Book Read Free

Molly's Journey

Page 5

by Sheila Newberry


  ‘Shall I tell you something?’ Henny asked. ‘I left my home country because I was unhappy. My brother and I were very close – just a year between us. He married the girl I was in love with, too. I tried to keep it from him, but she knew, yes, she knew. She played us off, one against the other. Maybe it amused her to do so. We had a dreadful quarrel, my brother and I. He asked her to choose between us. She chose me.’

  ‘But?’

  ‘I made a choice, too. For his sake. You understand, Molly?’

  ‘I think so.’

  ‘Well, then, I want to go back home but I do not know if my brother will welcome that; if he has forgiven me or if I can forgive myself.’

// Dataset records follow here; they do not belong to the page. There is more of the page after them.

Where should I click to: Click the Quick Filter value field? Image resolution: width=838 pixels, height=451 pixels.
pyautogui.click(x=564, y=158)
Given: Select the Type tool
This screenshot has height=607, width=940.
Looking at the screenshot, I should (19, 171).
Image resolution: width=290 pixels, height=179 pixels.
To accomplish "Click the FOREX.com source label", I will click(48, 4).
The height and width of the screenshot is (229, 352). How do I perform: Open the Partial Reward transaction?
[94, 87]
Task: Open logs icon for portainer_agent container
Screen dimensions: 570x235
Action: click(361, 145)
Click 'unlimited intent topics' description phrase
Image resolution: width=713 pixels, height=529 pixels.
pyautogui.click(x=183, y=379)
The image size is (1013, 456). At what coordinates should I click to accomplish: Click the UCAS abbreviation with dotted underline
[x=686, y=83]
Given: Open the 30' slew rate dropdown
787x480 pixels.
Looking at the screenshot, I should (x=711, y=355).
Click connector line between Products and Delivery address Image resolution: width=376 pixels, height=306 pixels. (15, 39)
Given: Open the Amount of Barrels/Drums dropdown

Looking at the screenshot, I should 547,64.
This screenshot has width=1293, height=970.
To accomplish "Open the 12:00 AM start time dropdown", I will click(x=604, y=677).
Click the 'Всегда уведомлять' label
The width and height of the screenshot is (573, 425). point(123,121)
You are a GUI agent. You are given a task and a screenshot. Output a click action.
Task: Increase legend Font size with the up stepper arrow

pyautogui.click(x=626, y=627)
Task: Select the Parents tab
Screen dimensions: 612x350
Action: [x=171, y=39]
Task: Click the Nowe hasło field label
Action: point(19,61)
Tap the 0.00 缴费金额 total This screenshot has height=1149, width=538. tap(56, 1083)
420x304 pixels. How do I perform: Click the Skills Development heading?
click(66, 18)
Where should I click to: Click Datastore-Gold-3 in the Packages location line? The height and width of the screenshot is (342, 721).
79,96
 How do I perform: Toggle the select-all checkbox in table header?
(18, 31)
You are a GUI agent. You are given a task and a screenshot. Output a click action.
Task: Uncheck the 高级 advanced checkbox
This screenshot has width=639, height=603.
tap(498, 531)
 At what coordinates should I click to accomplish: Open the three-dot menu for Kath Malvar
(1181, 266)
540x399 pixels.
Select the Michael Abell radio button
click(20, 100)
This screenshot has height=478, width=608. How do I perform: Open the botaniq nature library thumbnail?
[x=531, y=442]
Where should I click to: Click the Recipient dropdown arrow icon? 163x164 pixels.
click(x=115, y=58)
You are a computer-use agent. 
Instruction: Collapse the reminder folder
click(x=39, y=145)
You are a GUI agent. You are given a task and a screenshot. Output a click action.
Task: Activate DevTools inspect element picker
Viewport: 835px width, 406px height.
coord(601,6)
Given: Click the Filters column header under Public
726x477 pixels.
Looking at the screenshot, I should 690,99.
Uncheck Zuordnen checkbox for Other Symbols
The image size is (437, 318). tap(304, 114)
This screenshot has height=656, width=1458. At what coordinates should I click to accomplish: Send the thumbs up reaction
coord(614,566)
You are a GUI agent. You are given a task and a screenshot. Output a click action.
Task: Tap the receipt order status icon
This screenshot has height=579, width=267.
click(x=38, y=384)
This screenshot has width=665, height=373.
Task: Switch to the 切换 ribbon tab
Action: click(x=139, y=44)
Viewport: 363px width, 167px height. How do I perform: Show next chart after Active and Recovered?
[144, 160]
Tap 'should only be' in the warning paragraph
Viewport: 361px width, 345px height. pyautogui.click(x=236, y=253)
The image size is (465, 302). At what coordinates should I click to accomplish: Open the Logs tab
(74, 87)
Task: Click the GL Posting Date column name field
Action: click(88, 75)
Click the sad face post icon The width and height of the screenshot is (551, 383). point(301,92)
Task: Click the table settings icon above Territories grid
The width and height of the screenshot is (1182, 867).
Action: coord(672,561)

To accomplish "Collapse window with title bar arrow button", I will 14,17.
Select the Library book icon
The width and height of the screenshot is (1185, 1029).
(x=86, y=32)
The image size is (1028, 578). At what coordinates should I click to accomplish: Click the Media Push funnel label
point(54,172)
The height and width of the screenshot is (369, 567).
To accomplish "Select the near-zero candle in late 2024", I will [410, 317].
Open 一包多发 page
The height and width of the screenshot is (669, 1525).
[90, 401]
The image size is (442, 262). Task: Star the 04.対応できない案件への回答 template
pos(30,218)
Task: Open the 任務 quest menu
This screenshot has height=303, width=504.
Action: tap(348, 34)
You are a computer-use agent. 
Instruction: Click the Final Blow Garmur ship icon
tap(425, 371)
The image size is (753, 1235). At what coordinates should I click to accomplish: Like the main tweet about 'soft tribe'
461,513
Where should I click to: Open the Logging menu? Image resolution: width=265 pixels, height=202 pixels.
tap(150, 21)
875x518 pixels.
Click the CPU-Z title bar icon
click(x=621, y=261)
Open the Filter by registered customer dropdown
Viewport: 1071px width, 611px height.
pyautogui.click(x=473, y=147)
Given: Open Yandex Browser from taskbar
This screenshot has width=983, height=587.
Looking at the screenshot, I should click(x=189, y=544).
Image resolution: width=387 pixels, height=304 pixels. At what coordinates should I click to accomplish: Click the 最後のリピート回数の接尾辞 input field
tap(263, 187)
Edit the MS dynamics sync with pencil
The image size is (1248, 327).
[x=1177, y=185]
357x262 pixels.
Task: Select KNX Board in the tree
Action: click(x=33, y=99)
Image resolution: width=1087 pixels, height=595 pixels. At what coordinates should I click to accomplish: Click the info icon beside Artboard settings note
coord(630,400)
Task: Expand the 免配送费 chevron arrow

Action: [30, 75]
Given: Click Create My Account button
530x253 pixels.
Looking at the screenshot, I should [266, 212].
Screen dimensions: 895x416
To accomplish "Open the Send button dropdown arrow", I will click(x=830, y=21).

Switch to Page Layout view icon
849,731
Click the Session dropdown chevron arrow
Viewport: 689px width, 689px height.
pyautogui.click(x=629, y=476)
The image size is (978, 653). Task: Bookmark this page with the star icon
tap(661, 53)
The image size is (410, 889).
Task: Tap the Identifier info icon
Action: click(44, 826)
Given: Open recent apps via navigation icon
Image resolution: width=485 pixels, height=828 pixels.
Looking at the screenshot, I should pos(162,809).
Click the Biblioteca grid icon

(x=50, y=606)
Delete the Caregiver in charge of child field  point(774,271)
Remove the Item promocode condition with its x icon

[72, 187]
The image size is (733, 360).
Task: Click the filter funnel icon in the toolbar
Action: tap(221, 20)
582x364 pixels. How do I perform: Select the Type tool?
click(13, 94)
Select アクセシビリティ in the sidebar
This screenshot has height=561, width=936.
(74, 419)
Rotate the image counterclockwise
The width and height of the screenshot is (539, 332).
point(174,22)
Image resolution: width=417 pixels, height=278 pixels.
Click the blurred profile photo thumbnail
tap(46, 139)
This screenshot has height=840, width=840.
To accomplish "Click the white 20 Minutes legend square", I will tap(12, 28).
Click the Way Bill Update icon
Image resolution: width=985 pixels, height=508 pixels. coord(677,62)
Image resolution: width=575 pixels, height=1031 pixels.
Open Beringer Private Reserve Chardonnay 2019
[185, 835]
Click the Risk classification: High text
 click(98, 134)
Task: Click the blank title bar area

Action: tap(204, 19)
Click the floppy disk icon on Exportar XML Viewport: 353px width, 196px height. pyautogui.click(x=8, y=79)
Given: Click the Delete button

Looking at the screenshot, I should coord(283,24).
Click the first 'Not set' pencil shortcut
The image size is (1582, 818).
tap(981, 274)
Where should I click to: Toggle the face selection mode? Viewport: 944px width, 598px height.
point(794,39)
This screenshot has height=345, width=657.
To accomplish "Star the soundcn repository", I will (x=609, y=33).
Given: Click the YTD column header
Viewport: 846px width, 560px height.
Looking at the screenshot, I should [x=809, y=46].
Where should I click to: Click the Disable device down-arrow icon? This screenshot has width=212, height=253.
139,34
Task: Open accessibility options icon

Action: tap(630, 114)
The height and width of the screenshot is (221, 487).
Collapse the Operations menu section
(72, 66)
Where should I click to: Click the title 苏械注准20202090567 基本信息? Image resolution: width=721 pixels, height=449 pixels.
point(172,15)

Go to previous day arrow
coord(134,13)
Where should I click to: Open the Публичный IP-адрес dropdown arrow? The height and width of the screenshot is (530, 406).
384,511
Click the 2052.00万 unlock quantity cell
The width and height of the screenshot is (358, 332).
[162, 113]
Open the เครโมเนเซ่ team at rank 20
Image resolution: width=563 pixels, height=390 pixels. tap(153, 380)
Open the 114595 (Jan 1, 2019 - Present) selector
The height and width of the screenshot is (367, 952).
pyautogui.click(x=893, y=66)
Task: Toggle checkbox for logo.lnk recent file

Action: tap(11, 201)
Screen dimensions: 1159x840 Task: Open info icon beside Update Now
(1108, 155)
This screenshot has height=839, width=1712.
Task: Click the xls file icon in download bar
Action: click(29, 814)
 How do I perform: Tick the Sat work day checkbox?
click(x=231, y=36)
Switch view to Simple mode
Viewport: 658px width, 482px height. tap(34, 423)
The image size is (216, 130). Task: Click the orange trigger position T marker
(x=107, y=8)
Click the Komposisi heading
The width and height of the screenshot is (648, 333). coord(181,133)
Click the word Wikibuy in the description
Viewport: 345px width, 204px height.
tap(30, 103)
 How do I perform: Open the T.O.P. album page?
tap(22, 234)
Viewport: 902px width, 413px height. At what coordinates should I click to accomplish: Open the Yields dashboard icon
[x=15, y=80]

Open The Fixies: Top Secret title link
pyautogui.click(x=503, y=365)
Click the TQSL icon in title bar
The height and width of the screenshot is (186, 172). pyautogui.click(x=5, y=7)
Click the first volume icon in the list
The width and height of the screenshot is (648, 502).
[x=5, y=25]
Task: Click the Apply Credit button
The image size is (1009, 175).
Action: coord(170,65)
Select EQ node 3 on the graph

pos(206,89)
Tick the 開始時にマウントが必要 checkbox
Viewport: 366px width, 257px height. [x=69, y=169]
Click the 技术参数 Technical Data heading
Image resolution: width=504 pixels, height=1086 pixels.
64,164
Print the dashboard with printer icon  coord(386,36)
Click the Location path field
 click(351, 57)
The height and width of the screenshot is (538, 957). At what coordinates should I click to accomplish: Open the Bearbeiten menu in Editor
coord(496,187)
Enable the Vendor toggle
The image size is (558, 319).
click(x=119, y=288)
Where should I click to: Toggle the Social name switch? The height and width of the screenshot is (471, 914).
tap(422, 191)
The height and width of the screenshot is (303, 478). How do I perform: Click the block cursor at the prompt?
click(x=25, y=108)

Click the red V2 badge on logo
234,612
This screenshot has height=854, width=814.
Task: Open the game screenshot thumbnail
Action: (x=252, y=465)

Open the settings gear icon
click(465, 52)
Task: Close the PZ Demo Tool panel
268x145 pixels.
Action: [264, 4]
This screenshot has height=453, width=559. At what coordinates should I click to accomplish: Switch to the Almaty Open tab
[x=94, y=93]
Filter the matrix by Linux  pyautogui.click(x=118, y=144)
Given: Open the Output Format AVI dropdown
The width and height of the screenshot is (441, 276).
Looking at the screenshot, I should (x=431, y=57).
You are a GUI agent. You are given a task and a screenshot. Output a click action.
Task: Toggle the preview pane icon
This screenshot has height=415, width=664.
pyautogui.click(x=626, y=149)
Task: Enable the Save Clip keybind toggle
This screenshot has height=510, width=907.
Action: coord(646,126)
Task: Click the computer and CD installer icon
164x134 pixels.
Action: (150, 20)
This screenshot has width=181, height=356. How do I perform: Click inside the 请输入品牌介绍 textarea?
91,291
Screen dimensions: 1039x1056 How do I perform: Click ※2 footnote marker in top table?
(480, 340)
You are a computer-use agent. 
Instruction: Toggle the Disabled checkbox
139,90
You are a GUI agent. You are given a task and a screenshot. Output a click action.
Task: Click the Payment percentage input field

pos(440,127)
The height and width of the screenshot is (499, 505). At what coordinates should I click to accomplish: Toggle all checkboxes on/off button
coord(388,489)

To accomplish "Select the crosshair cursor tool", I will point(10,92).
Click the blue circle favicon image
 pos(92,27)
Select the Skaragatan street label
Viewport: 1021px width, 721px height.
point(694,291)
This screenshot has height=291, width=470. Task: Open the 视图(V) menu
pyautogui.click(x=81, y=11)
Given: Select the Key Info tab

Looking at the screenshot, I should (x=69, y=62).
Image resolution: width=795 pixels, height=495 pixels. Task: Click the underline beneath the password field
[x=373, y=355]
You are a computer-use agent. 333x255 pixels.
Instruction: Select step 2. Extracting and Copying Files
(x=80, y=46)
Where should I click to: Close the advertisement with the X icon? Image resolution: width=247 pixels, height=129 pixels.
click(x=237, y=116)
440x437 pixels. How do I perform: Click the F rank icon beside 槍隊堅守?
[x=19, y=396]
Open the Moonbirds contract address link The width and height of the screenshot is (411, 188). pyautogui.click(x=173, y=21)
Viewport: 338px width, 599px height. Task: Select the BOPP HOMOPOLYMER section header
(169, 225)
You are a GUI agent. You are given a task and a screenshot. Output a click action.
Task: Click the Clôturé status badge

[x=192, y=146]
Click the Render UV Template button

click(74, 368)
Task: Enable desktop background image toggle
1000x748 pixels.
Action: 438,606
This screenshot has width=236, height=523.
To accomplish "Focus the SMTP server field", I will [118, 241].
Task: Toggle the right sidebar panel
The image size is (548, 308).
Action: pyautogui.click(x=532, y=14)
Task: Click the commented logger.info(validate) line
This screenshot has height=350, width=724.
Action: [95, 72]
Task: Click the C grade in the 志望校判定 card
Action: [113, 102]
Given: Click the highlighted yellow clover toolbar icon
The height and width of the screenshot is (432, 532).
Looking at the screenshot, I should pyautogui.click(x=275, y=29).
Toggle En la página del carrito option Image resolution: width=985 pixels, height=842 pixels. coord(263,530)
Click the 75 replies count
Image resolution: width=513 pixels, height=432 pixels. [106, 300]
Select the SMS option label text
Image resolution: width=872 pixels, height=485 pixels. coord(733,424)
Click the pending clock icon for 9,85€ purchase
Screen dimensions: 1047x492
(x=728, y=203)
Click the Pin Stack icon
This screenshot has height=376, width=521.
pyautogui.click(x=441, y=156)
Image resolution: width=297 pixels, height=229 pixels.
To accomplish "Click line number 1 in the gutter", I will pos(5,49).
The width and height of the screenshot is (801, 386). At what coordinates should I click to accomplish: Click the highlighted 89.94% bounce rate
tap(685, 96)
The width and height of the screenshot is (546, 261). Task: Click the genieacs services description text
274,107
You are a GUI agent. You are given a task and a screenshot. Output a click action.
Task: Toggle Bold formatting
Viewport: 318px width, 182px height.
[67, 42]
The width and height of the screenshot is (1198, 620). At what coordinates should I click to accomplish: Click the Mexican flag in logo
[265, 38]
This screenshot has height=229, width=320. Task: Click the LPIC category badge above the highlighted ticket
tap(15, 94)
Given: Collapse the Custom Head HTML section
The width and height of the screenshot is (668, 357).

  ‘Surely it was the girl who was in the wrong?’ she exclaimed.

  He fastened the half-door of the stable. ‘Goodnight, my friend. See the lamp moving outside the homestead, Molly? The pastor makes ready to return. Let’s go quietly, eh, and hope we are not seen . . . ’

  *

  Molly tucked her diary under her pillow. How did one describe a kiss? She couldn’t. She had written instead: Today, I was given a very special Christmas present. And she closed her fingers round the little carved horse, protectively, under the covers, and waited for the dreaming to begin.

  FIVE

  The shearing was the highlight of the year. A large workforce was recruited and had to be fed and watered. Molly enjoyed hugely her role in all this, taking out tucker to the lean, brown men, bare to the waist and glistening with sweat. Elfie flatly refused to do this chore. ‘They are almost naked, Molly,’ she squeaked, ‘and their language – my dear mother would have fainted if she could have heard them.’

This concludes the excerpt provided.